The Luthier's Apprentice

Chapter 9: Nadia Plays

The violin was hanging on the wall in the front room, third from the left, and Nadia had been looking at it for weeks. She had been looking at all of them, the seven instruments that hung from their pegs on the front room wall, but she had been looking at this one in particular, the one with the deeper amber varnish, the one whose flame figure caught the light from the window in a way that made the maple seem to move, seem to breathe, the figuring shifting as the angle changed, and the shifting was the thing she looked at, the thing she watched, the thing she studied without admitting to herself that she was studying it, because to study a violin was to want a violin, and to want a violin was to want to play, and to want to play was to want the thing she could not have, and the wanting was dangerous, and the danger was the grief, and the grief was a country she had emigrated from and did not wish to revisit.

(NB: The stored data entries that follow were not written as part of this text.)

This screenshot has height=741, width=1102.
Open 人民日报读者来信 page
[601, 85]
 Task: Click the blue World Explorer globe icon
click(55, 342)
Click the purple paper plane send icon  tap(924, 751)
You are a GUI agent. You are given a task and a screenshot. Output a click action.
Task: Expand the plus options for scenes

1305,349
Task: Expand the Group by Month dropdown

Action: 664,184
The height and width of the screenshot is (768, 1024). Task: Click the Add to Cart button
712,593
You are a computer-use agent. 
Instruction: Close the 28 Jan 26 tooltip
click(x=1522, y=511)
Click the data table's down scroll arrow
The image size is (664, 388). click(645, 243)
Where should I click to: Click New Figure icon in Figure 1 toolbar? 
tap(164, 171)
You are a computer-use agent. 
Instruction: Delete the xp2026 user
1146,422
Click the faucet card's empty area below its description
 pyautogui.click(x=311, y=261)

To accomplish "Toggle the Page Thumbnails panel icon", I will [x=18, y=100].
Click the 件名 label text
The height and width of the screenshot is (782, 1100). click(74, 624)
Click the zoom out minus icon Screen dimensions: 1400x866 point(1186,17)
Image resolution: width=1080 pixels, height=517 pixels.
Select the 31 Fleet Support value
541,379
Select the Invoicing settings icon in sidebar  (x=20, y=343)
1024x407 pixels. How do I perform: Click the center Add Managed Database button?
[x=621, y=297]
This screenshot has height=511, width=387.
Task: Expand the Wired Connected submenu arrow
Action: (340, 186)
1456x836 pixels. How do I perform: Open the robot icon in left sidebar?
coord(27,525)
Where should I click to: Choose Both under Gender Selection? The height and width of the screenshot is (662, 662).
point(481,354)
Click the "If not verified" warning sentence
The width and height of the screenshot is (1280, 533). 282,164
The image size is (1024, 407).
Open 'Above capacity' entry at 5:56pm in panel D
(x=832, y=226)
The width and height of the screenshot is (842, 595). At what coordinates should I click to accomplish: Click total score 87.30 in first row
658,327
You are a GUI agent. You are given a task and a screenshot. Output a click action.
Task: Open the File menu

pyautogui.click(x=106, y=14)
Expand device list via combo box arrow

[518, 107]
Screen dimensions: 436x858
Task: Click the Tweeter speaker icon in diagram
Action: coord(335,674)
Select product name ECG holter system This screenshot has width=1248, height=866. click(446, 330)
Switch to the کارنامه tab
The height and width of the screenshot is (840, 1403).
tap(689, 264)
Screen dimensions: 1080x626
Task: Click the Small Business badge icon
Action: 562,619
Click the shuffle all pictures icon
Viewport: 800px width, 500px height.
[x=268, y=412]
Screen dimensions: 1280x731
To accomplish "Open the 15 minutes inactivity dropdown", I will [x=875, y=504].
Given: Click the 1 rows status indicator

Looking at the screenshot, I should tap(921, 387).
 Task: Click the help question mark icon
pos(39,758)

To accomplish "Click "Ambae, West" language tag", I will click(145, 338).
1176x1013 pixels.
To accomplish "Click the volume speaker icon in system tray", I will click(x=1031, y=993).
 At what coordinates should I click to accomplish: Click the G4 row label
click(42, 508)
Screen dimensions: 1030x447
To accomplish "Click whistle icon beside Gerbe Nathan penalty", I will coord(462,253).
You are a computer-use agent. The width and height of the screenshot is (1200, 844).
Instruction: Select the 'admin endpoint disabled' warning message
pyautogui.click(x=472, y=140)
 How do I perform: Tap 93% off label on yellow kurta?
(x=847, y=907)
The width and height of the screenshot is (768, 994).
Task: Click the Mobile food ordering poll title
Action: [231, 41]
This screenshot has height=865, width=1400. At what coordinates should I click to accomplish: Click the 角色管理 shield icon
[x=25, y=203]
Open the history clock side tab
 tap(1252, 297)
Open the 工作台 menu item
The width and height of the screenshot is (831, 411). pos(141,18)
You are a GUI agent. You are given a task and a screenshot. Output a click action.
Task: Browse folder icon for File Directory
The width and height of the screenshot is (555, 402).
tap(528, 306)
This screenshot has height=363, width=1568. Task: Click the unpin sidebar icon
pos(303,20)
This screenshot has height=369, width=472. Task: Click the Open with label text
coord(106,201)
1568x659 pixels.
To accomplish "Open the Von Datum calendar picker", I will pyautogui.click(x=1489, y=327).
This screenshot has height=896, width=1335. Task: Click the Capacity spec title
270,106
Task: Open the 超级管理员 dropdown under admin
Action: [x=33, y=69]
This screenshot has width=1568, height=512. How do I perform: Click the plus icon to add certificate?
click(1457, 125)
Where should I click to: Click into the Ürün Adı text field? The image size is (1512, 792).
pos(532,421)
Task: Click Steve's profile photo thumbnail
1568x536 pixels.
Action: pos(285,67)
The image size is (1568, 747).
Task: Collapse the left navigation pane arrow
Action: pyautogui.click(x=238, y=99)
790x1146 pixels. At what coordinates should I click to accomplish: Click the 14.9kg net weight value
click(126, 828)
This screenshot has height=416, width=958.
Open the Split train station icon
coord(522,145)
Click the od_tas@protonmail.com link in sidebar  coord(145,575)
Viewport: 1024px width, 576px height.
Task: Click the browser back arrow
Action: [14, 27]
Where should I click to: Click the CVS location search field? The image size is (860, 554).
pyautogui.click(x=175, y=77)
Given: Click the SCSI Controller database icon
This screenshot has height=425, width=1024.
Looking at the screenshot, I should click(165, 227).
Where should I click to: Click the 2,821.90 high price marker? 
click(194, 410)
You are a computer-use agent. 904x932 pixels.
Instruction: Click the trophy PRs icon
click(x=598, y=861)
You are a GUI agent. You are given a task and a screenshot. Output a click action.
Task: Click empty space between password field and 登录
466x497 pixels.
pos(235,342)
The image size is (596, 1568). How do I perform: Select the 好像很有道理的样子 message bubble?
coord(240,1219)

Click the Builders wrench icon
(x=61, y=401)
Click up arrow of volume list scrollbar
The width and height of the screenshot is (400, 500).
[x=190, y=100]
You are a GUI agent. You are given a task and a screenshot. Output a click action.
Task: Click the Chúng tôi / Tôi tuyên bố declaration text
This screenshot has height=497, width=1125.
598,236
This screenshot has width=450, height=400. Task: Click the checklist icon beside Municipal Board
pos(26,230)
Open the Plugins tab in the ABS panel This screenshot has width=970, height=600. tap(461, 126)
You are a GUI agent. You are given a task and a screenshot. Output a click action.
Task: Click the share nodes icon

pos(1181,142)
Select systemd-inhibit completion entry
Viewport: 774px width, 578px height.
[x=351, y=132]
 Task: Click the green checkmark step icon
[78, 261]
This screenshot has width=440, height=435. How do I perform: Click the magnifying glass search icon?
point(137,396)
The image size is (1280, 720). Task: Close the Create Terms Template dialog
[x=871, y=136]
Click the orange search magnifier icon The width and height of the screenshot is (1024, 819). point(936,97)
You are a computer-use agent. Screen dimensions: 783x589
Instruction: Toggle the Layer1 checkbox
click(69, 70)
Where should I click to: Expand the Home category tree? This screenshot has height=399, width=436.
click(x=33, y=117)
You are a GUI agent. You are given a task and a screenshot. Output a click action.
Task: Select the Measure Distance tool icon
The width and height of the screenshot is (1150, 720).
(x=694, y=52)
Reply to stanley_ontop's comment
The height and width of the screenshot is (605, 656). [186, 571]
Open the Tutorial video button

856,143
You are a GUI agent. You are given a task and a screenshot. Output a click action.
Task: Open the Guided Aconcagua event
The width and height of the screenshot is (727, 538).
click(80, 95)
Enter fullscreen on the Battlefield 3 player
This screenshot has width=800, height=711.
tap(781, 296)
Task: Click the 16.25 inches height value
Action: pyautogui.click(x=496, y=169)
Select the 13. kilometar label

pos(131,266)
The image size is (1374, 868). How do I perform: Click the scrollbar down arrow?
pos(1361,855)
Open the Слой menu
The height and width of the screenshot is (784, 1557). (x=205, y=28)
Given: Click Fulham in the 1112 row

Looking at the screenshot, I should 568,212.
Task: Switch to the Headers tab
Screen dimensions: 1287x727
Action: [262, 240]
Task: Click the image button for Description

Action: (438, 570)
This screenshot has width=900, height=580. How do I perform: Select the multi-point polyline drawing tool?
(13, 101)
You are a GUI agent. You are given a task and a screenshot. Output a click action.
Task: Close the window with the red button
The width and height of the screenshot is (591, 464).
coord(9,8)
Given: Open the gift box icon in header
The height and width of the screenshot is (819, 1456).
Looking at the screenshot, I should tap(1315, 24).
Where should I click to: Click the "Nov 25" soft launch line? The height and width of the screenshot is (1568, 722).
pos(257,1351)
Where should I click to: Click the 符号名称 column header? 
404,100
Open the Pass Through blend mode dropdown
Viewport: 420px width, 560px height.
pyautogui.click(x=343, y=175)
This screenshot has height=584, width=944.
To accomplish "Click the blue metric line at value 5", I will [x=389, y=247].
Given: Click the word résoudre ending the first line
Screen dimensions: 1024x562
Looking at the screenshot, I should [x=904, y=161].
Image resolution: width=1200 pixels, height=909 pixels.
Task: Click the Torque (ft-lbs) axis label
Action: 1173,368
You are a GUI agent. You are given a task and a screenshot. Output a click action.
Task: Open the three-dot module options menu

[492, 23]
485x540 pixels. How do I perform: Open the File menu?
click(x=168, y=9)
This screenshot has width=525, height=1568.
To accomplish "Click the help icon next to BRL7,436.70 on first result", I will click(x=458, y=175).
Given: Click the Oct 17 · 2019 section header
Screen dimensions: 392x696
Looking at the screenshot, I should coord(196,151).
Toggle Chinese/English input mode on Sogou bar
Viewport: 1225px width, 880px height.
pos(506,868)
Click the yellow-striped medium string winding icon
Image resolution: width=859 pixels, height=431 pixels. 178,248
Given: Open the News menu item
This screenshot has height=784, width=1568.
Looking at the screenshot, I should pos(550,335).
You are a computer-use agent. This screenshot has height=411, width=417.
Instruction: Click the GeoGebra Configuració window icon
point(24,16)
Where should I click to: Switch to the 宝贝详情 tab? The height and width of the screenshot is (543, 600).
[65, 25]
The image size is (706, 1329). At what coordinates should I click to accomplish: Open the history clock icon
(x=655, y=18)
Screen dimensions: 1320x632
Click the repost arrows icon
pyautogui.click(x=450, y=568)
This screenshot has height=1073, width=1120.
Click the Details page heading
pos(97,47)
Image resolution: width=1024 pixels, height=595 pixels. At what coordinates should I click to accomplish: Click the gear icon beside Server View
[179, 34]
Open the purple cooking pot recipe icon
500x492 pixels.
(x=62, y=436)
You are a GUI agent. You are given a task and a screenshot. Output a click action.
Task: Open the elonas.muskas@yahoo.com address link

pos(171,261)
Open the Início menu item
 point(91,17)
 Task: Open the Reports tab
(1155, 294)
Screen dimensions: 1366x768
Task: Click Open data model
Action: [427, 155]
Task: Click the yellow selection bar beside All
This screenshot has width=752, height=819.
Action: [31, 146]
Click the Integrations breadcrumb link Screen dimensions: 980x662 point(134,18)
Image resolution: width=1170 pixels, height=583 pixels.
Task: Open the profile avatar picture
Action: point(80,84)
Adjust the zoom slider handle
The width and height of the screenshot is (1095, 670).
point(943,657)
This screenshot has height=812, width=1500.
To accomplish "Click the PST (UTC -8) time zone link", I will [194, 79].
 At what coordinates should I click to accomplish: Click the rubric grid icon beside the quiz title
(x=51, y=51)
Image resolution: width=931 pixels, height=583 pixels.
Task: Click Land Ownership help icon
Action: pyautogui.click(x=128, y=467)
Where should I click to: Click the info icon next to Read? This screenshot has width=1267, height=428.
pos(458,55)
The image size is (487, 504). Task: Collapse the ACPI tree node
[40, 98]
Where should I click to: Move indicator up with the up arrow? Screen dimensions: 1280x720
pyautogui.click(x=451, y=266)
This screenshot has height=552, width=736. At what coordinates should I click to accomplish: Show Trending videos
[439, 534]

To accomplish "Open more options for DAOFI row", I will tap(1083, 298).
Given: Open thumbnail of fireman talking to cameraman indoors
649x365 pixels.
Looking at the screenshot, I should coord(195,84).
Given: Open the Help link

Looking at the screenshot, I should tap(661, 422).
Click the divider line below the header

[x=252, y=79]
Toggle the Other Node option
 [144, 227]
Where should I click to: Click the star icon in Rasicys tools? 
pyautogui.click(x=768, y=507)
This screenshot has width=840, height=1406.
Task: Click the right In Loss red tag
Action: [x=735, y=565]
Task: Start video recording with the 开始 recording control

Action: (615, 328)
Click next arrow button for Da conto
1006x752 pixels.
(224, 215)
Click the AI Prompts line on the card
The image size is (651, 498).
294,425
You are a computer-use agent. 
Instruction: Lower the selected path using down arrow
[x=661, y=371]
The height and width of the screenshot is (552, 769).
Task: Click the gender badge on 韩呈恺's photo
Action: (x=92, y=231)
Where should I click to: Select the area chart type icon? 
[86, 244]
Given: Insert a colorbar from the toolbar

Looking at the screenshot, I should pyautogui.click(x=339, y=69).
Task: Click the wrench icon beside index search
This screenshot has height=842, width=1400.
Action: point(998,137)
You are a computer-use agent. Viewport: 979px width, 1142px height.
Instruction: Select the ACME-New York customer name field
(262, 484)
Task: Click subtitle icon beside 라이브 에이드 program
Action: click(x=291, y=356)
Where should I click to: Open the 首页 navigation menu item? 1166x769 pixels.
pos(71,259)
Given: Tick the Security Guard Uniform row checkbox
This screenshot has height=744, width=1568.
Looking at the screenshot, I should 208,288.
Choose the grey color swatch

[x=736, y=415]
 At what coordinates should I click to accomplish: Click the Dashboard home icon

It was a Sunday. The workshop was closed on Sundays. Giovanni was at mass, which he attended not with the fervor of the devout but with the consistency of the habitual, the weekly attendance being a rhythm of his life in the way that the weekly sharpening of the tools was a rhythm, not a passion but a practice, not a belief but a structure, the structure that held the week together the way the ribs hold the violin's body together, the structure providing the shape within which the work could happen. Marco was visiting his family in Brescia, an hour's train ride to the east, the visit weekly, the train familiar, the family waiting. Lucia was at home in her apartment on the far side of the Piazza del Comune, the apartment she had lived in since her divorce twelve years ago, the apartment where she spent Sundays reading novels and drinking tea and not thinking about the workshop, the not-thinking being her version of rest, the deliberate setting-aside of the concern that occupied her other six days.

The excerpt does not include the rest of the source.